Confronting corruption is not a good path to popularity. Sparks flew between Kabul and Washington last week as Hamid Karzai shot back against U.S. officials who admonished him to get serious in that department. A large donor gathering in New York looking to build a new Haiti rarely strayed far from the corruption sore spot. Daily jabs are traded in the District of Columbia about scandals, old and new.
The "C" word even creeps into the furor over Catholic Church responses to priestly abuse, evoking Vatican indignation. That's hardly surprising, because confronting corruption is an ancient religious imperative. The Church is supposed to stop corruption. Even the whiff of accusations stings.
Corruption is a nasty topic. It is about abuse of power and trust, greed, and exploitation of the weak. But well-meaning efforts to confront corruption are too often stymied by myths and by a tendency to preach rather than act. It's worth recalling that we know a lot more about fighting corruption today than we did even a decade ago. We need to confront the myths and use the tools we have for action.
One of the worst enemies of those fighting corruption is the myth that it is inevitable. That argument is embedded in much commentary about very different cases, from Kabul to St. Peter's to Port-au-Prince. If you buy the inevitability argument, most efforts to confront corruption look pretty futile. There are great success stories, famously Hong Kong and Singapore, which turned corruption sewers into functioning governments. In many cities, citizens can now register the birth of a child without a payoff, students can take exams without paying the teacher, and smug landlords wind up in court. For Haiti, Bob Klitgaard from Claremont Graduate University has set out a detailed plan of action. There are similar blueprints for Afghanistan.

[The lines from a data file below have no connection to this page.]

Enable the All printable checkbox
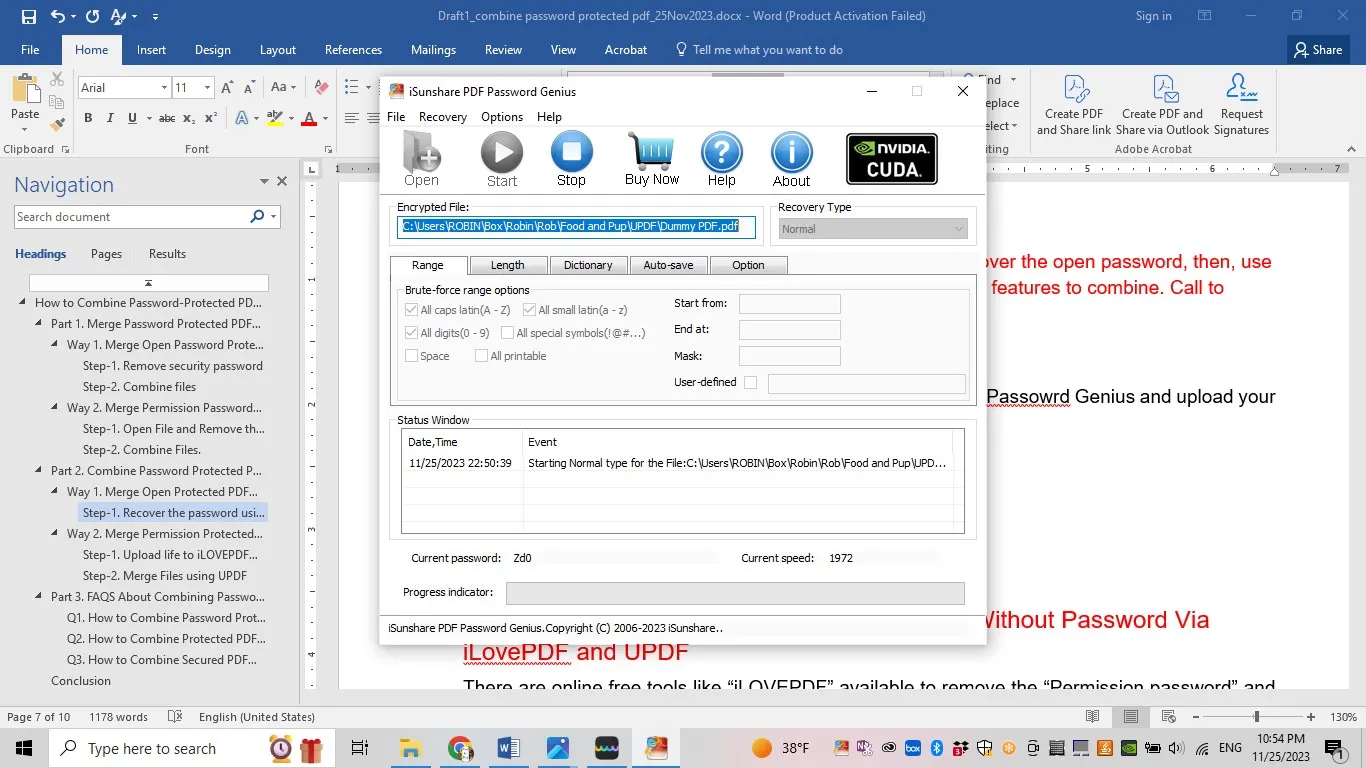 point(481,355)
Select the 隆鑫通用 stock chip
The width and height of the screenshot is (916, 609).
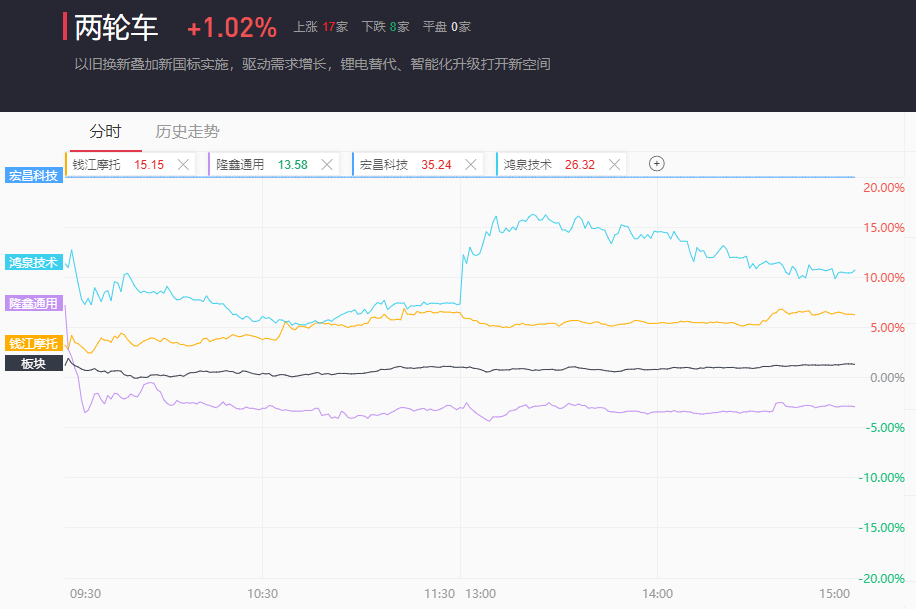(x=240, y=165)
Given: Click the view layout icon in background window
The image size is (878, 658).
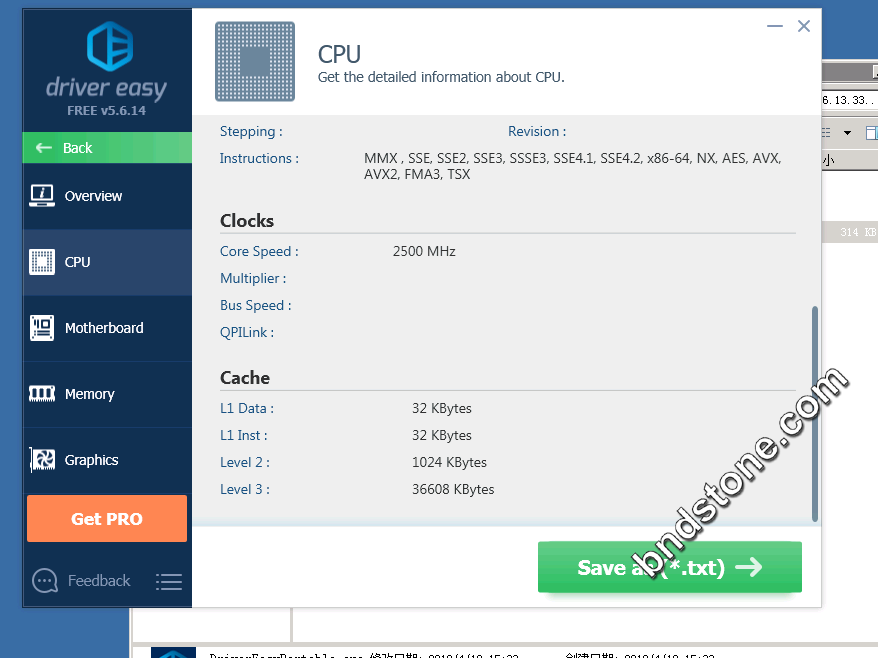Looking at the screenshot, I should (827, 133).
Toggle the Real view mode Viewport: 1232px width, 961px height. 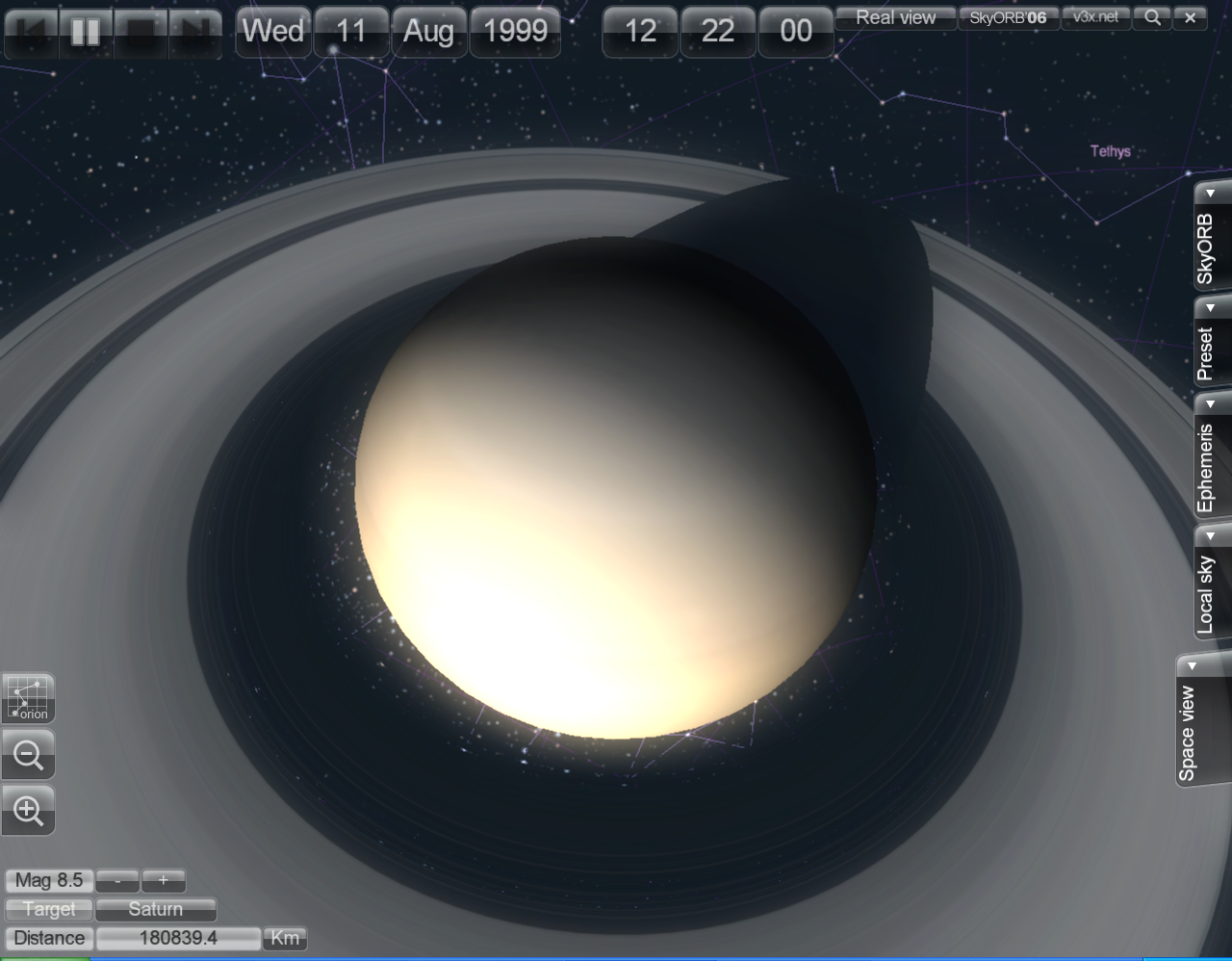(x=895, y=17)
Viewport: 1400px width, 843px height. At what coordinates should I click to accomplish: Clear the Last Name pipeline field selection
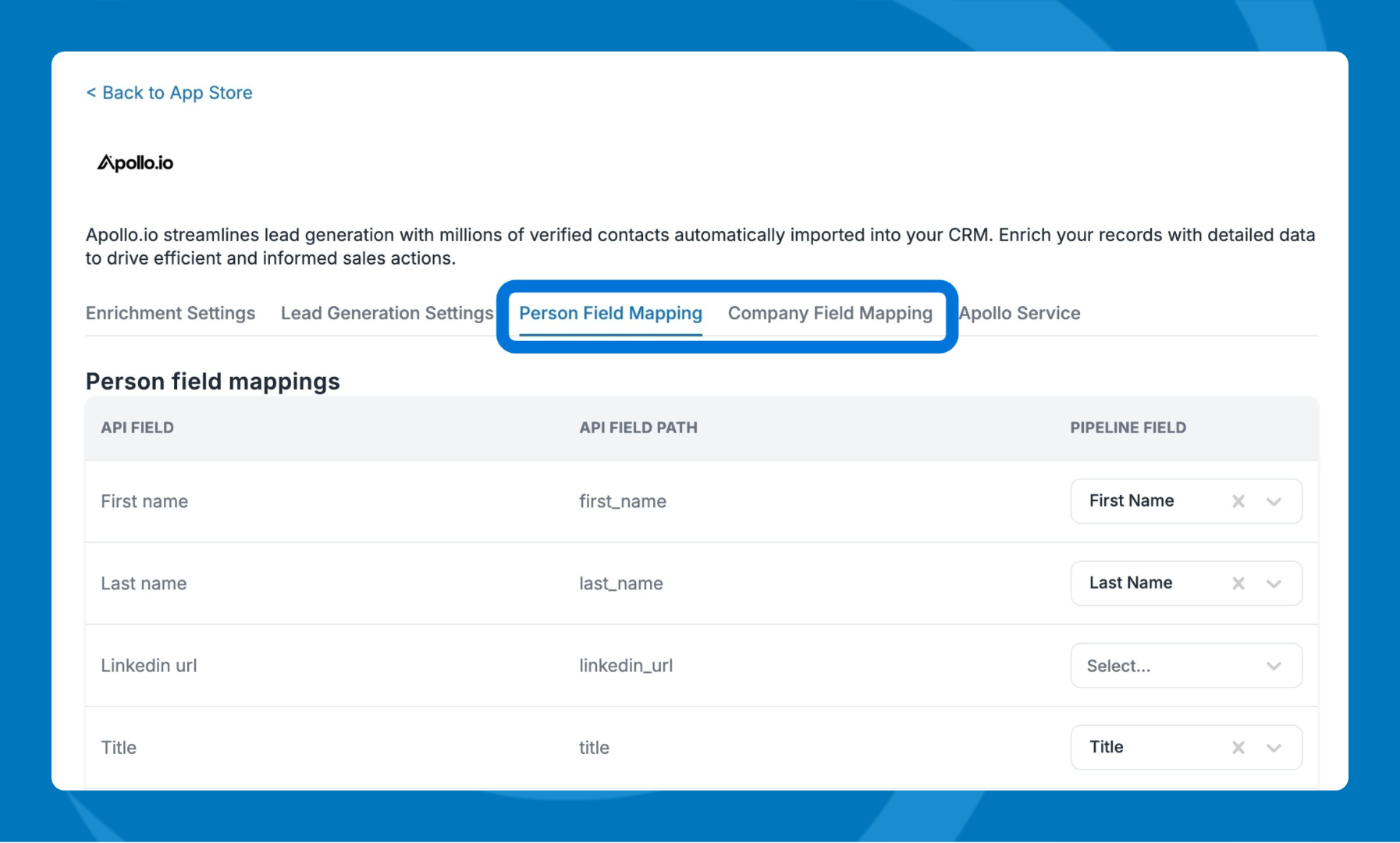1238,583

Technology can be a fantastic tool for efficiency and accountability, and it can transform situations in very poor communities. Simply publishing the amounts that are supposed to be spent on school construction or books for students can make a dramatic difference in getting money where it is supposed to go. Investigative journalists are critical players. Sunlight, they say, is the best disinfectant for corrupt practices, which thrive in the dark.
There's also the "there but for the grace of God go I" story. In a southeast Asian country, a meeting with judges from North America was silenced when one person asked a U.S. judge what his salary was, cited his own tiny one, said "case closed", and sat down. Many are queasy about going after a corrupt "little fish," say a pharmacy worker who sells expired drugs, when the "big fish" politician acts with impunity. The answer can't be one or the other: it has to be both.
Petty corruption is a hideous enemy of public trust and devastates the poorest and weakest citizens, while the massive theft of public funds and diminished confidence in government are linked more to megacorruption.
Another common argument is that corruption has many faces and that no one is blameless. How can we, from wealthy societies, apply our self-righteous standards when it is our large corporations that pay the bribes? And what about the deeply corrupting influence of big money on our political system?
Among religious communities, worries about such double standards and "beating up on the little guy" are often the reason people give for a hesitation to join the anti-corruption fray. But, facing the needs of a Haiti or an Afghanistan, we just can't wait for a universal fix. We can be firm and show some humility at the same time.
In discussions about development assistance, it rarely takes long for the corruption issue to come up. There's an old chestnut that development assistance takes money from the poor in rich countries and gives it to the rich in poor countries. There's an inkling of truth there, though my experience is that most development assistance is actually pretty well spent. What's important is that we can do better and assuring honest use of funds is not an option: it's essential.
We can and we must confront corruption, everywhere but most of all where it corrodes and undermines programs that aim at social justice.
It's a nasty and complicated problem but we can do something about it.
We have the knowledge and we have experience that shows how. It's time to shift the discussion from myths and problems to experience and solutions.